Founded in 2016, AlignedWorks is three decades in the making.
Gerry Hartis, Co-founder
The AlignedWorks’ vision for aligning the full value of people with full value solutions to social, economic and environmental problems originated with co-founder Gerry Hartis when he worked with outdoor adventure teams in the 1980s as an educator. Gerry asked each member of the team to affirm that they would give the full value of their commitment, knowledge, skills, and effort to the other members of the team as they jointly negotiated the rigors of the deep wilderness.
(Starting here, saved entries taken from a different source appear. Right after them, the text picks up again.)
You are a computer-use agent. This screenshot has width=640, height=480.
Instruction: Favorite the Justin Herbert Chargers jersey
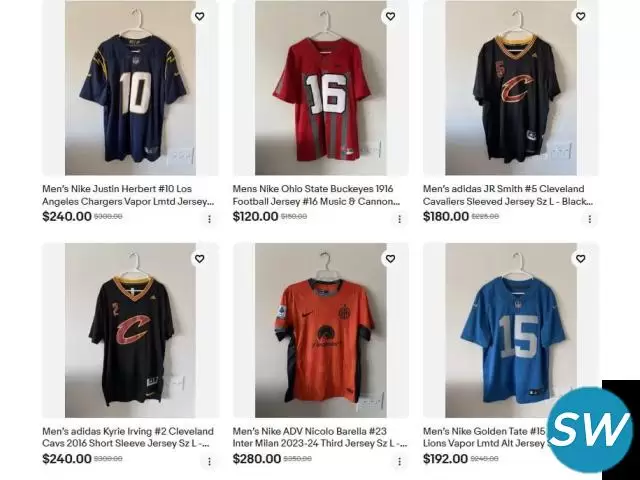pos(200,16)
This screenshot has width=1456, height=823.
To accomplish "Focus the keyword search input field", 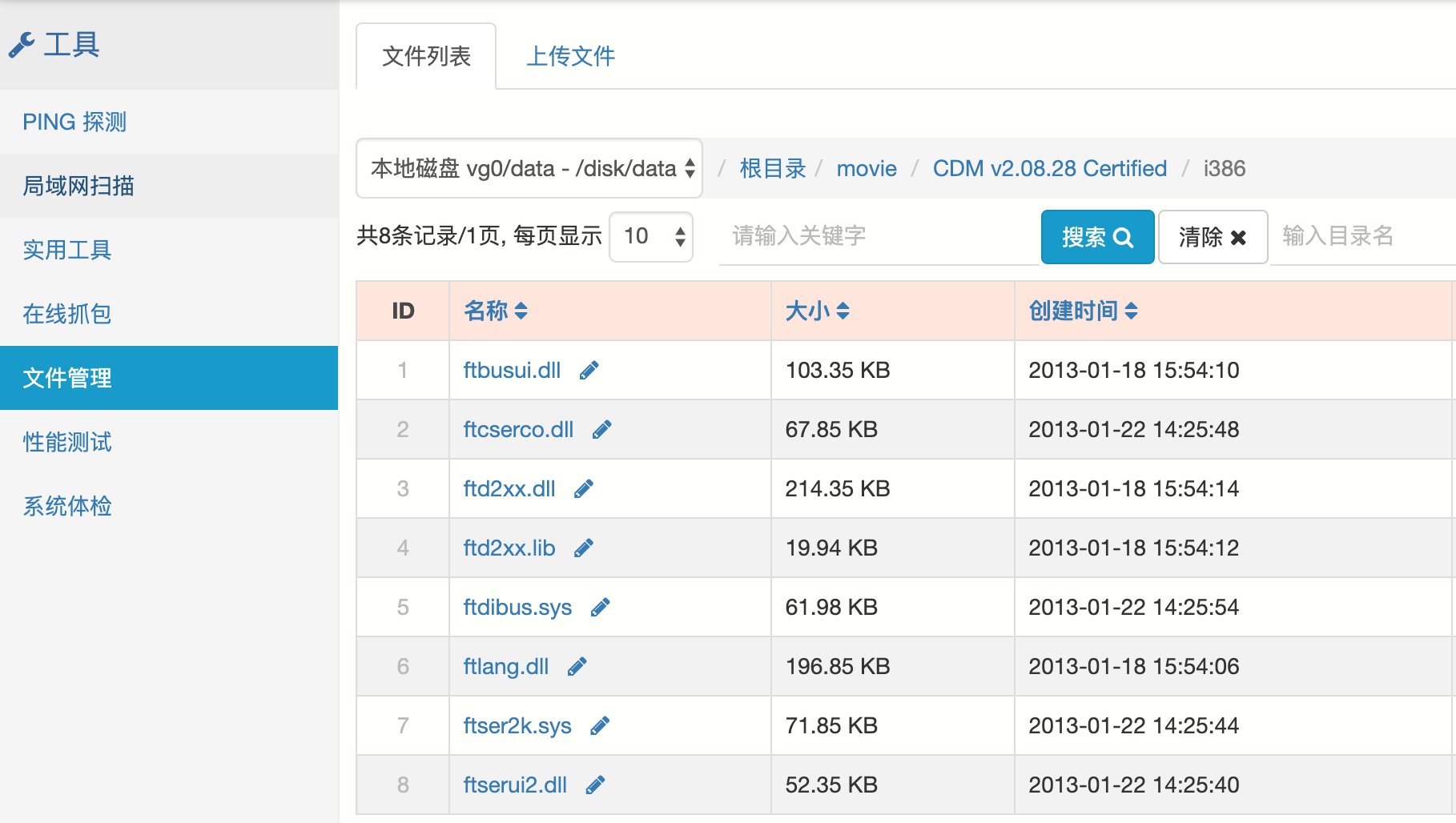I will pyautogui.click(x=878, y=236).
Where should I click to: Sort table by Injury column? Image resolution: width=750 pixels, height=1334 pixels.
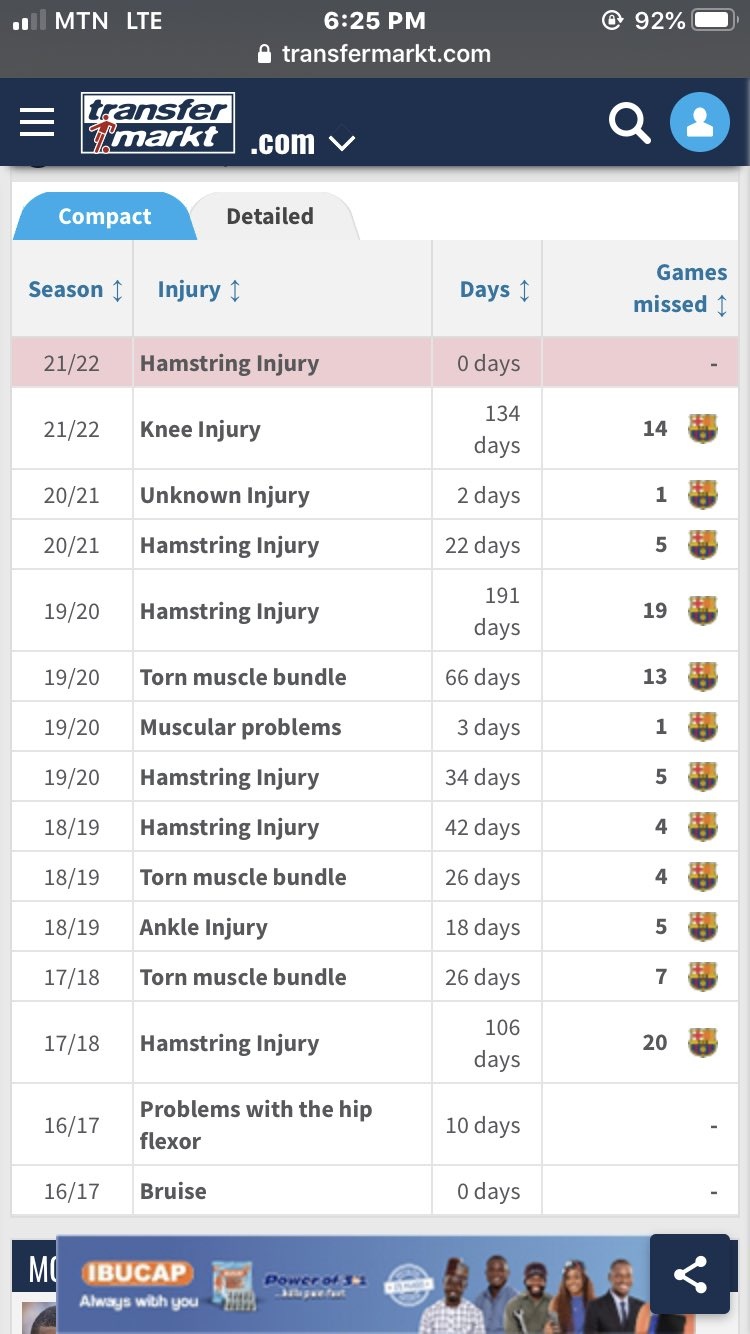point(199,290)
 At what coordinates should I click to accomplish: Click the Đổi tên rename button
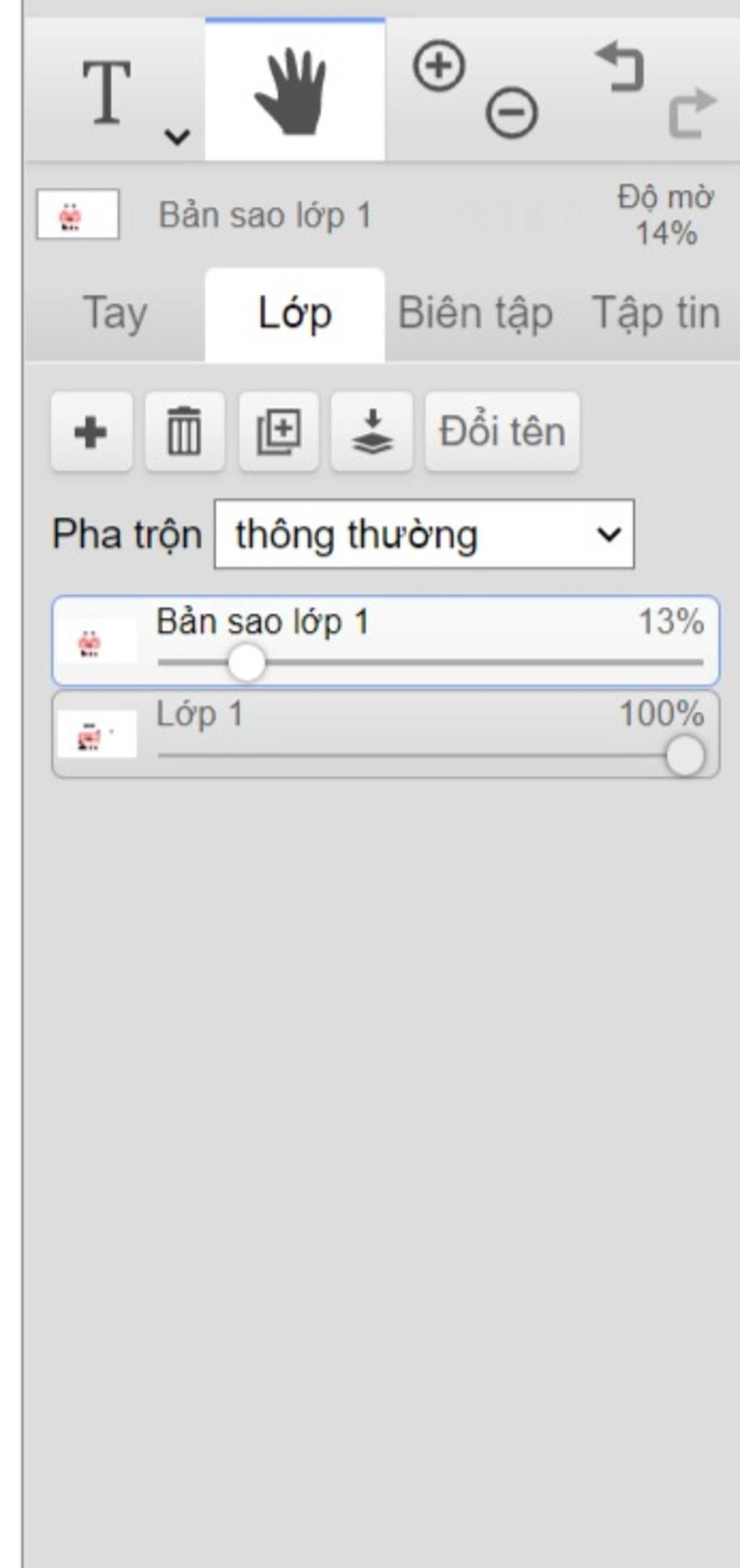click(502, 432)
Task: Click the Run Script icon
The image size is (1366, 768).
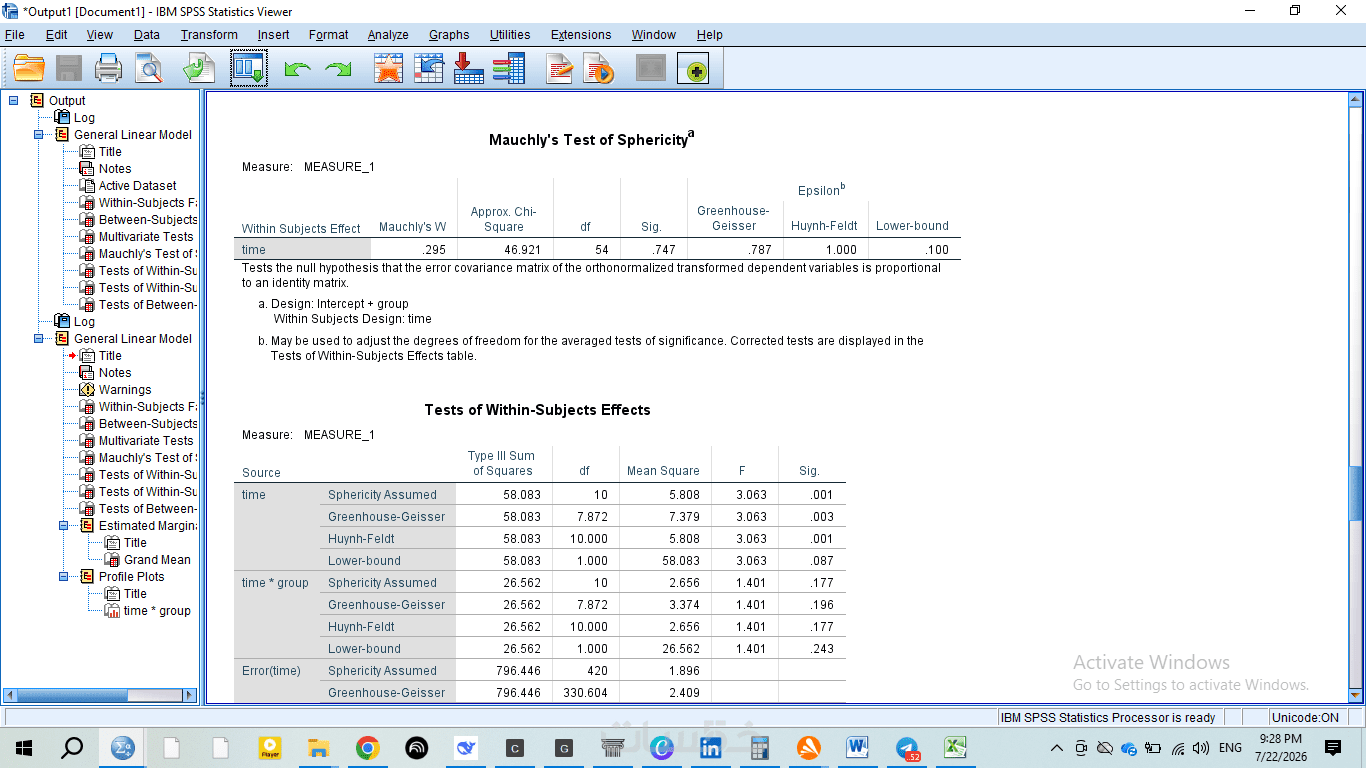Action: tap(598, 68)
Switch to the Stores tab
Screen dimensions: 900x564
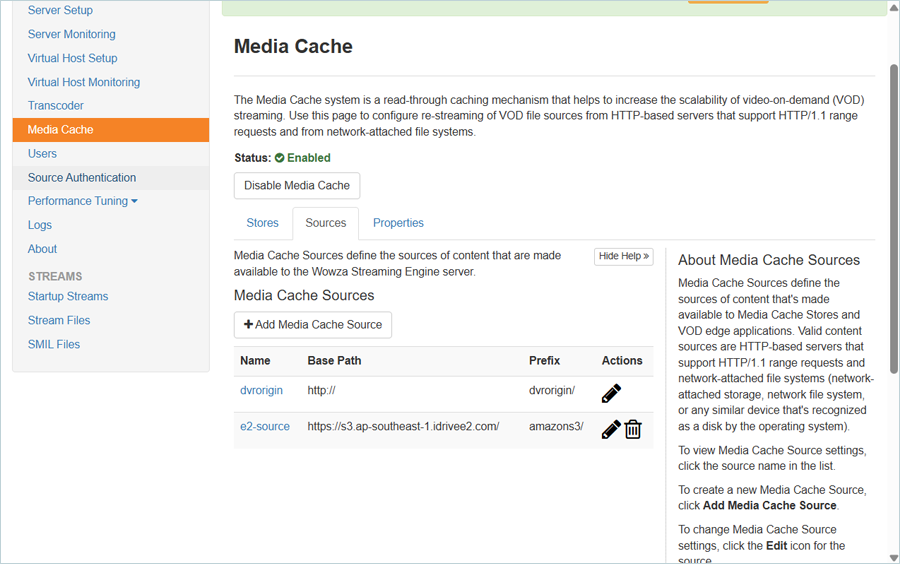pyautogui.click(x=262, y=223)
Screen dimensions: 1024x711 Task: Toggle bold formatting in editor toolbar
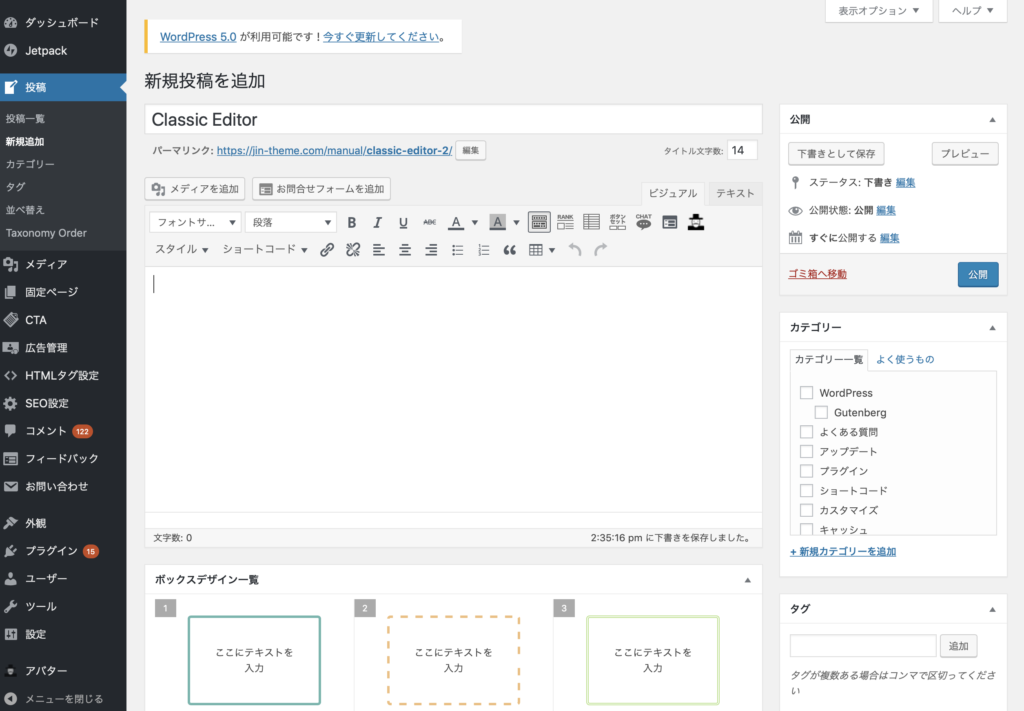(x=352, y=222)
As Gerry began a business career in the 1990s, he drew on that experience, recognizing that building enterprise teams required the full value of each member. He also began to realize that business could be a calling and a force for good in the world. Not only should businesses profitably deliver one form of value, they should profitably deliver full value: social, environmental, and economic value. Business team members should deliver full value to their enterprise, and the enterprise itself should deliver full value to its customers and their communities.
Through bringing these ideas to the table together, the idea of full value enterprise was realized.
Leif Uptegrove was initially drawn into AlignedWorks by David Vadar through work at the Messiah College Collaboratory for Strategic Parnterships & Applied Research. At the Collaboratory, he gets to interact with undergraduates who are developing real solutions to real problems for real clients, such as World Vision, Cure International, The Halo Trust, and many more. One of the challenges of delivering a solution to a specific client is there is no easy way of making the solution readily available on a global basis. This is where AlignedWorks came in. Leif is working with several teams to see if some of these solutions can be made in volume in commercially viable ventures.
Leif graduated from Messiah College (met he met his wife), and then spent two years in the mental health field and before deciding he was not built for it. Leif went back to school for Computer Science and spent the next 30 years in computer engineering, more specifically with data communications equipment suppliers. For the past 10+ years, he has provided outsourced IT services to small business located near where he lives.
Leith's interests and discretionary time are spent at his local church in service projects; meeting with non-profit organizations to encourage and consult; reviewing three different Collaboratory teams; and reading and and watching movies (but not TV). He also has a 5″ Celestron telescope, but it has collected some dust as the best viewing nights are in the winter, and, in his words, he is "getting to be more like our old cat".
Part of the AlignedWorks experience involves some self-discovery and evaluation. Through that, Leif has seen clearly how one of his motivators is a deep faith in God, underpinning the urgency he feels for doing humanitarian efforts and for helping others. He believes that while in its early days, AlignedWorks has tremendous potential for doing good.
David Vadar, Co-founder
Meanwhile, co-founder Dr. David Vader joined the fledgling engineering faculty at Messiah College. Motivated by a desire to live out his Christian faith, David actively sought to understand what it meant to make the most of his life and profession in service to the pressing needs of our world. He began to notice worthy causes that could benefit from the time and talent of the professionals he had worked with every day in his earlier career at IBM’s Advanced Thermal Laboratory but were unlikely to access help through the marketplace.
Looking for a solution, David helped found the Collaboratory at Messiah College, a center for service and scholarship that enables students, educators, and volunteer professionals to apply academic knowledge and live out Christian faith through imaginative, hands-on problem solving, meeting needs brought by mission, relief, and development organizations and social-impact for-profit businesses. As he ran the Collaboratory, David recognized the academic and not-for-profit context of the Collaboratory made it challenging for the resulting innovations to break free from dependence on charitable giving to scale and reach more communities of need.